Your answer is to be the exact text of the lines from the one containing "Viewport: 906px width, 652px" through the final line of the entries, restated in full, with pictures omitted.

Stored items from a collection

§ §

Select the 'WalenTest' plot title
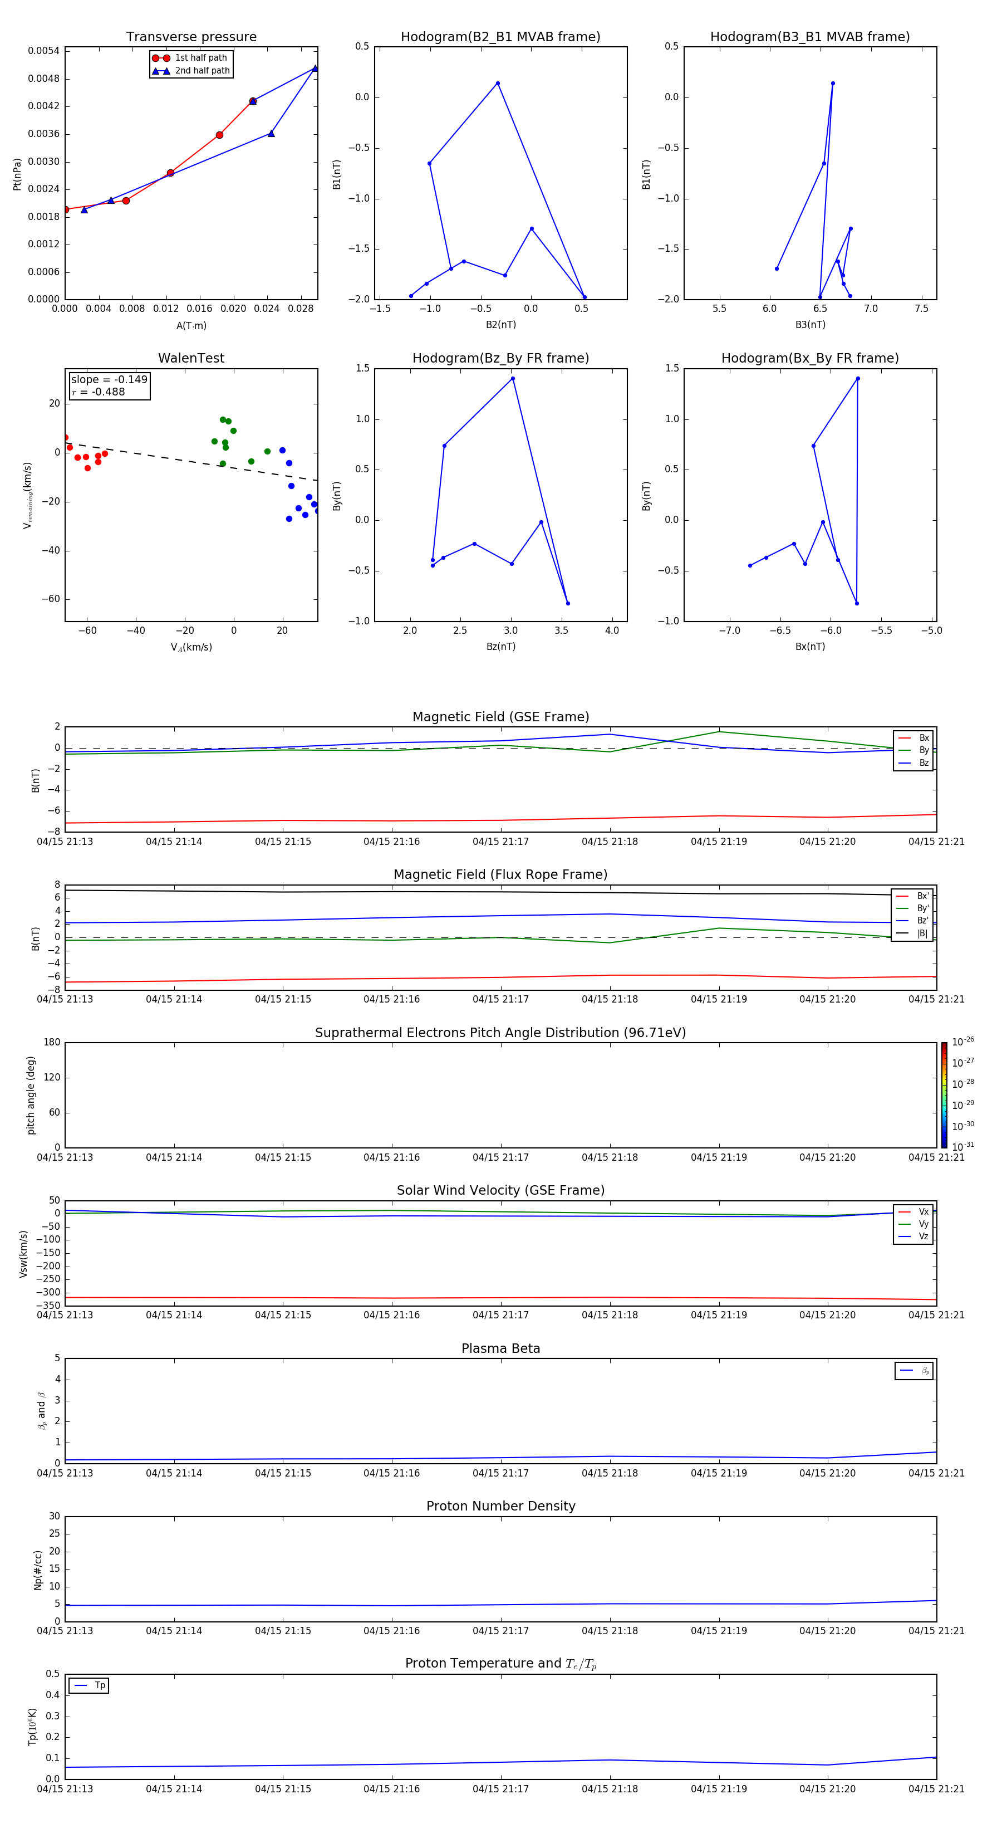The height and width of the screenshot is (1838, 1002). pos(191,358)
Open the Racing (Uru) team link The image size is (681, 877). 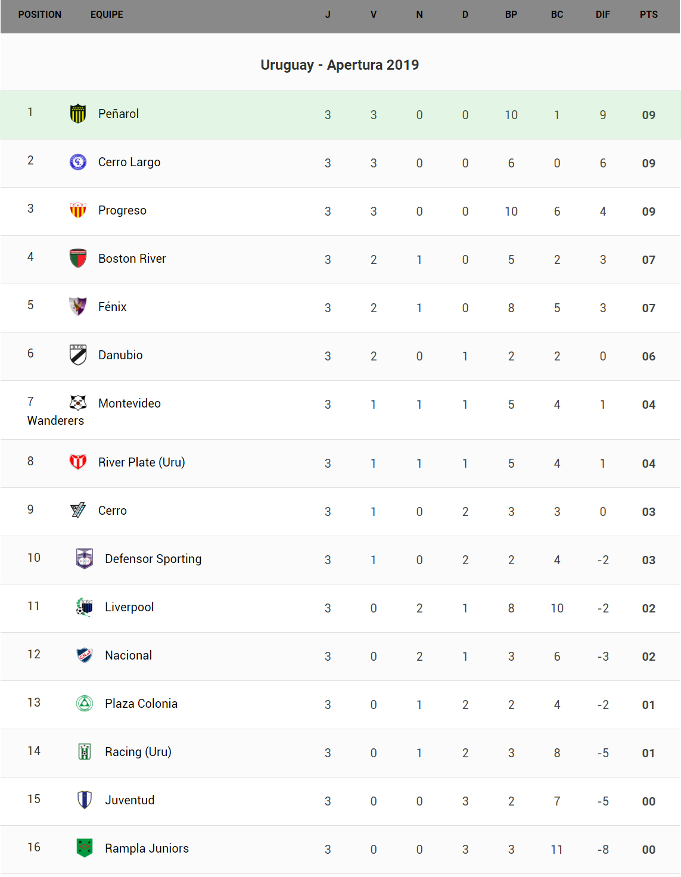coord(138,752)
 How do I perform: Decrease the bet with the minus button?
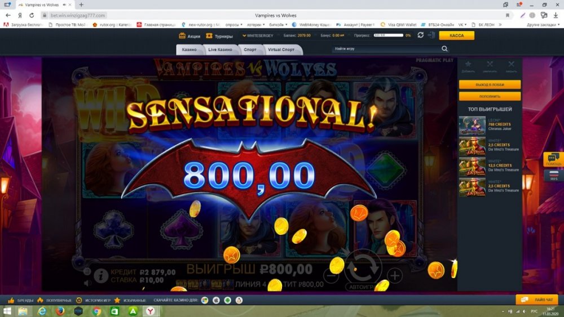point(331,275)
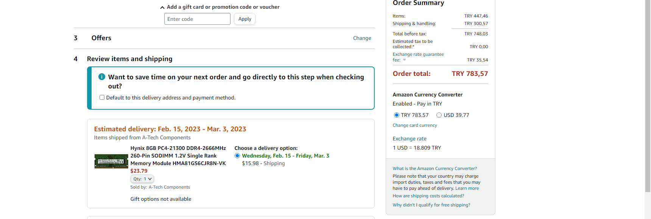Enable default delivery address and payment checkbox
Viewport: 651px width, 219px height.
(102, 98)
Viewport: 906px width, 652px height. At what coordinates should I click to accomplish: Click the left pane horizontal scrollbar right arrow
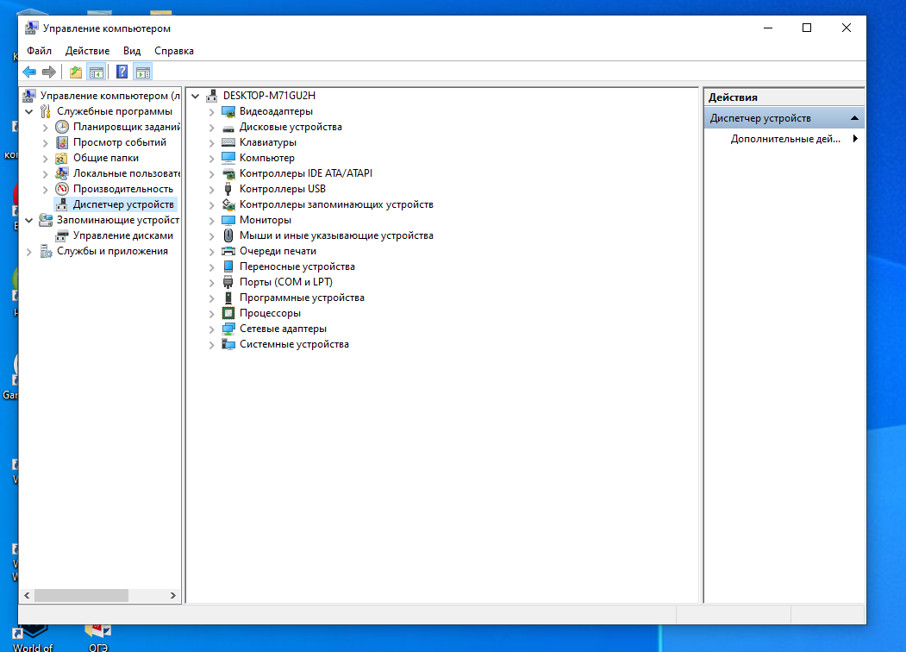coord(174,596)
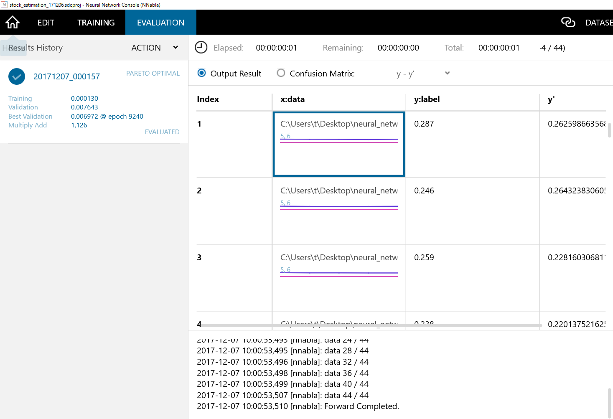This screenshot has width=613, height=419.
Task: Open the DATASET tab
Action: pos(598,23)
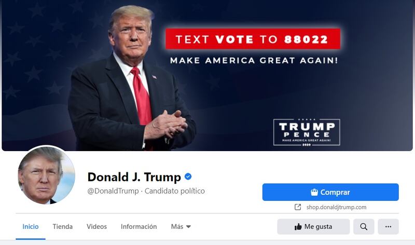
Task: Click the Donald J. Trump page name
Action: coord(134,177)
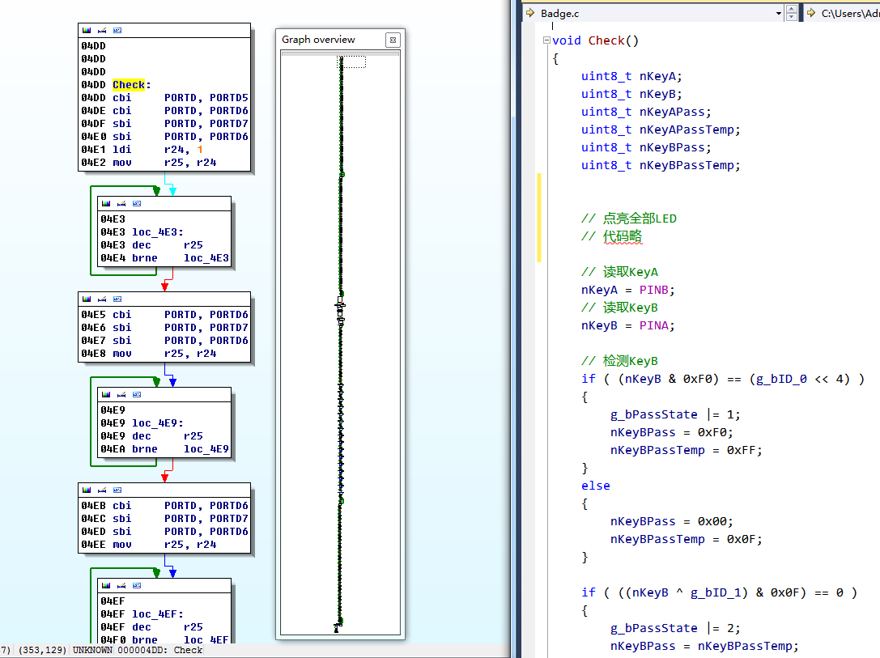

§ §

Written response =>
Viewport: 906px width, 652px height. At what coordinates should I click to accomplish: Click the left pane horizontal scrollbar right arrow
coord(174,596)
This screenshot has width=613, height=419.
Task: Open the DATASET tab
Action: pos(598,23)
Task: Click the Donald J. Trump page name
Action: coord(134,177)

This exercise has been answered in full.